_Required work_
Excluding every picture, print exactly the lines from the one containing "Where should I click to: Click the refresh" through the end of the material below, both ends included.

====== Records shown ======

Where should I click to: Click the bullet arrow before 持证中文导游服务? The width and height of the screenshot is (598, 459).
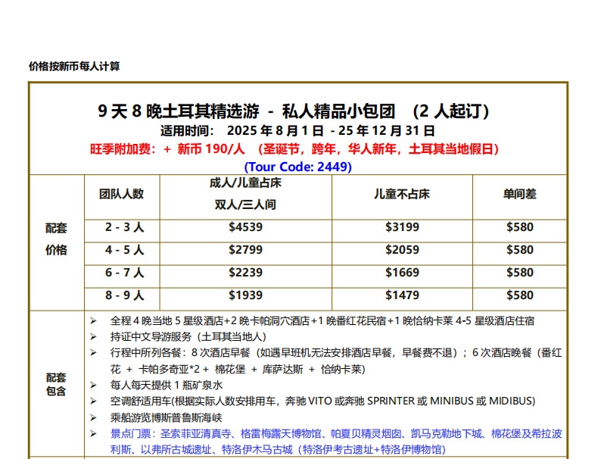tap(93, 336)
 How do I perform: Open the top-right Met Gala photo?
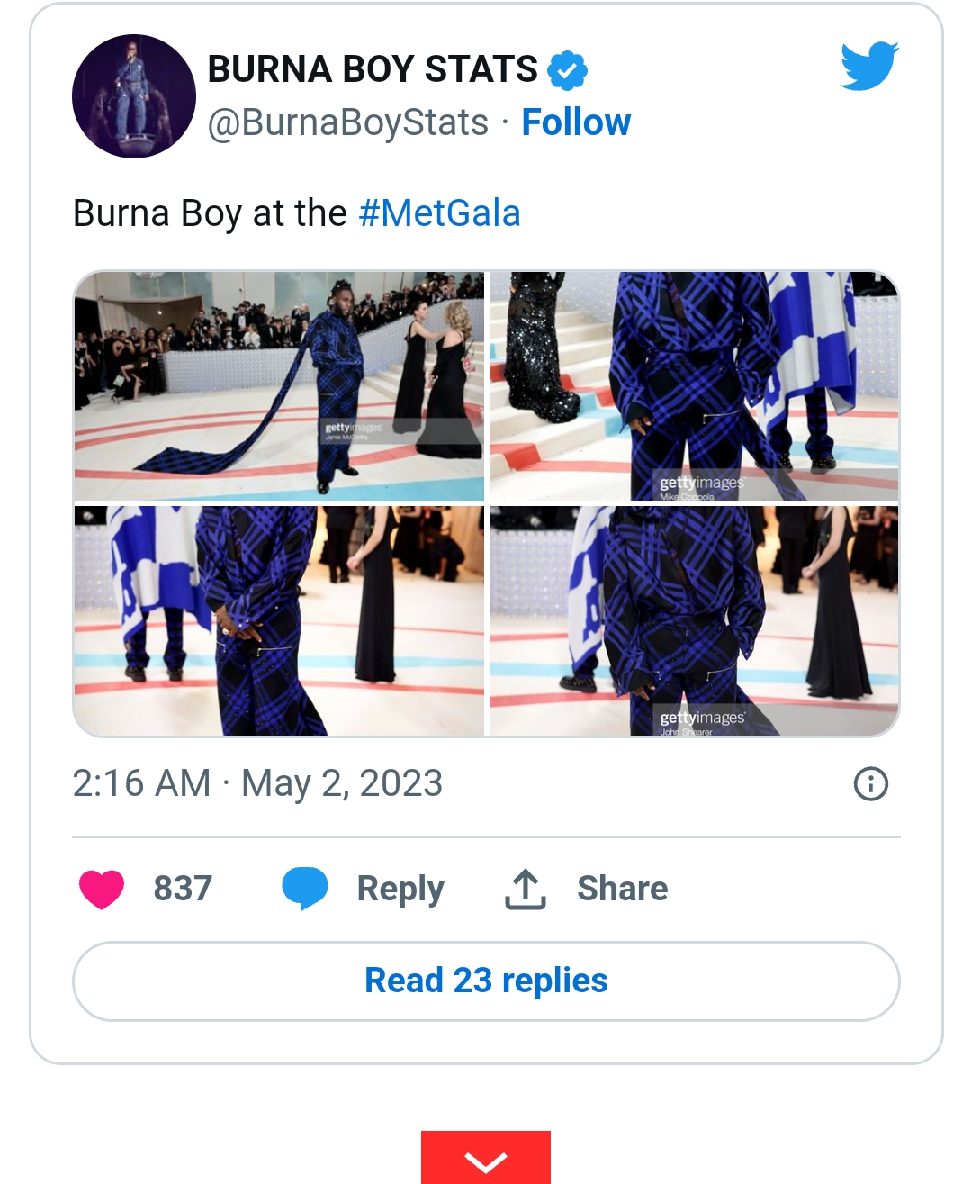point(694,385)
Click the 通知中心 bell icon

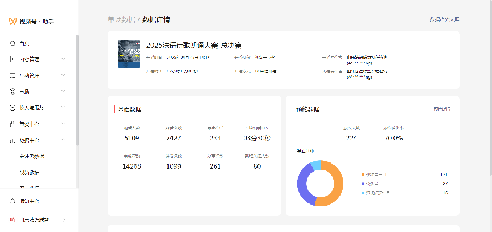pyautogui.click(x=13, y=201)
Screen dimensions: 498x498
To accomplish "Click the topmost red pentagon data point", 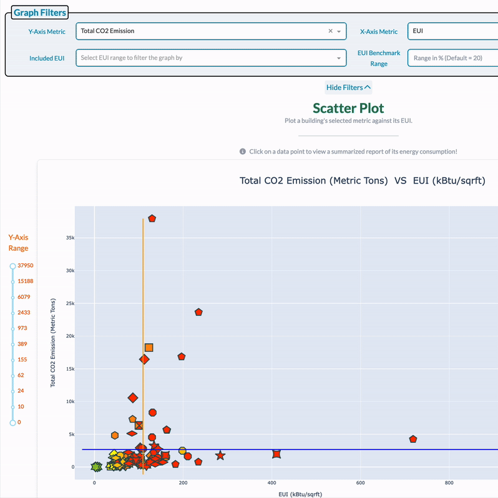I will [x=152, y=218].

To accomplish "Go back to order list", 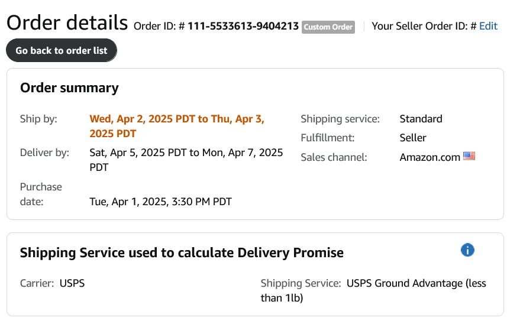I will coord(62,50).
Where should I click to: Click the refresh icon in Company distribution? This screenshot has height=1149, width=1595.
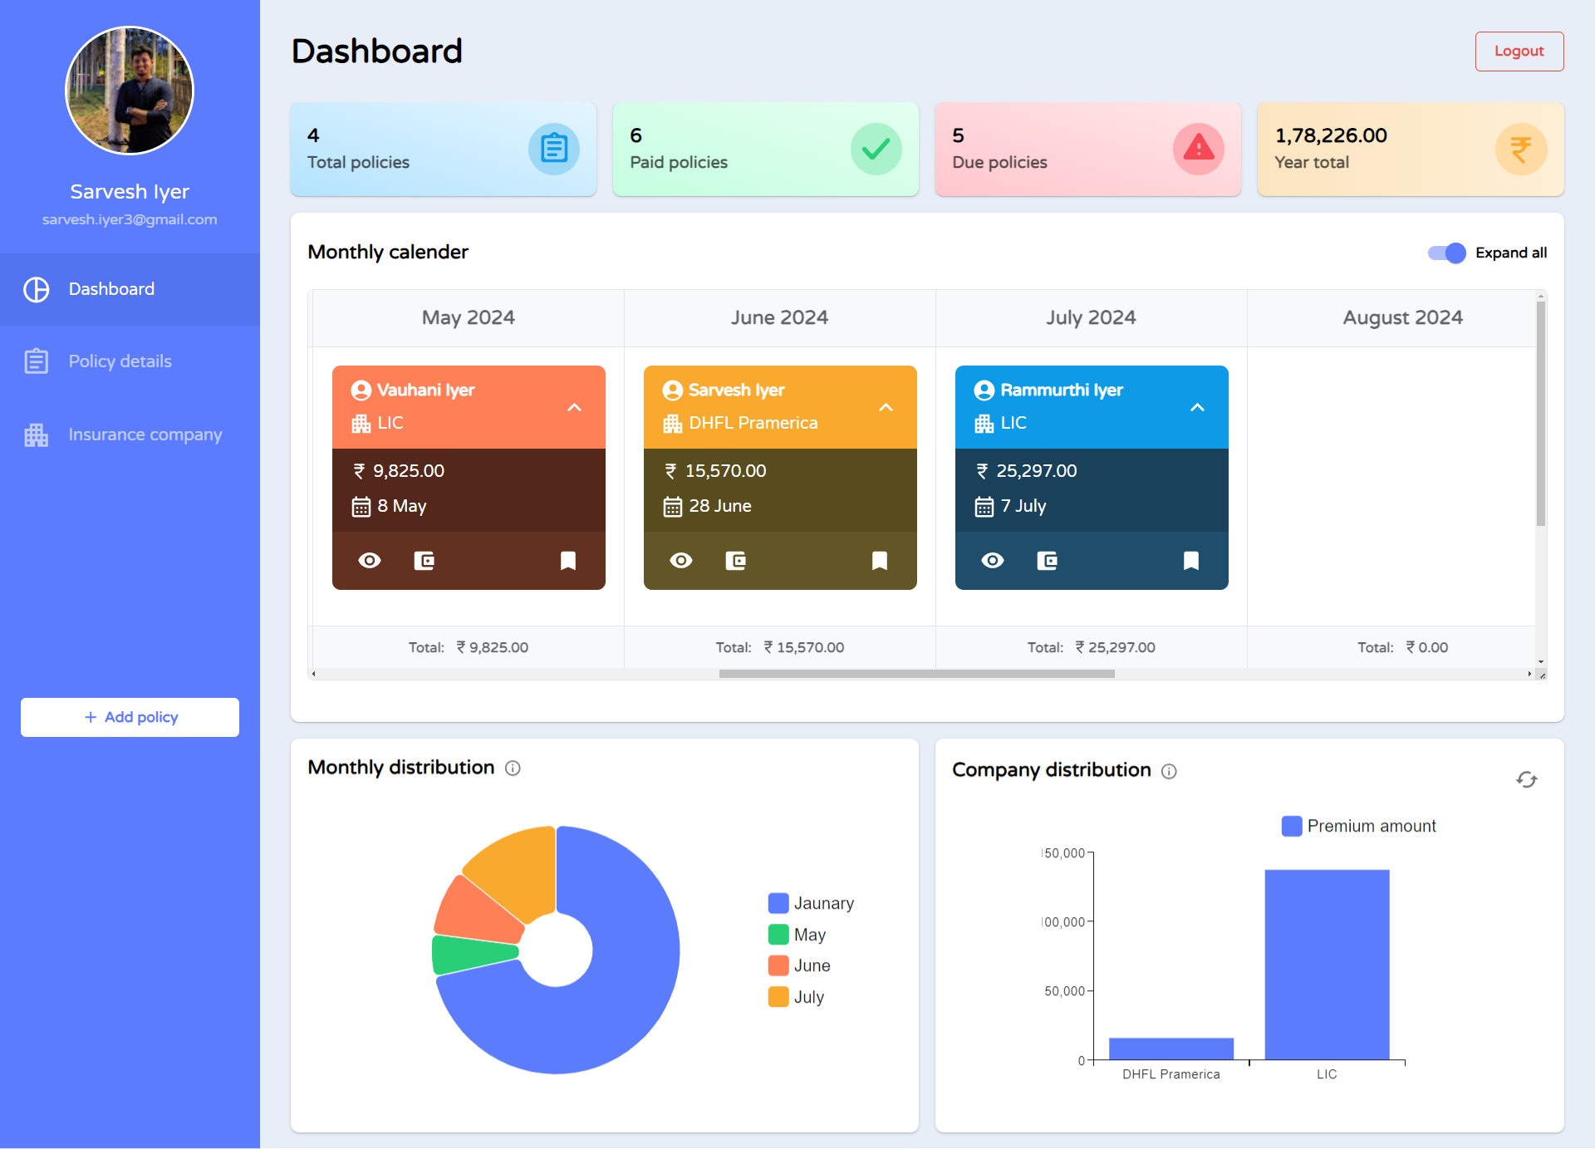click(1527, 779)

======

_Exercise output_
Where should I click to: Click the refresh icon in Company distribution? This screenshot has height=1149, width=1595.
click(1527, 779)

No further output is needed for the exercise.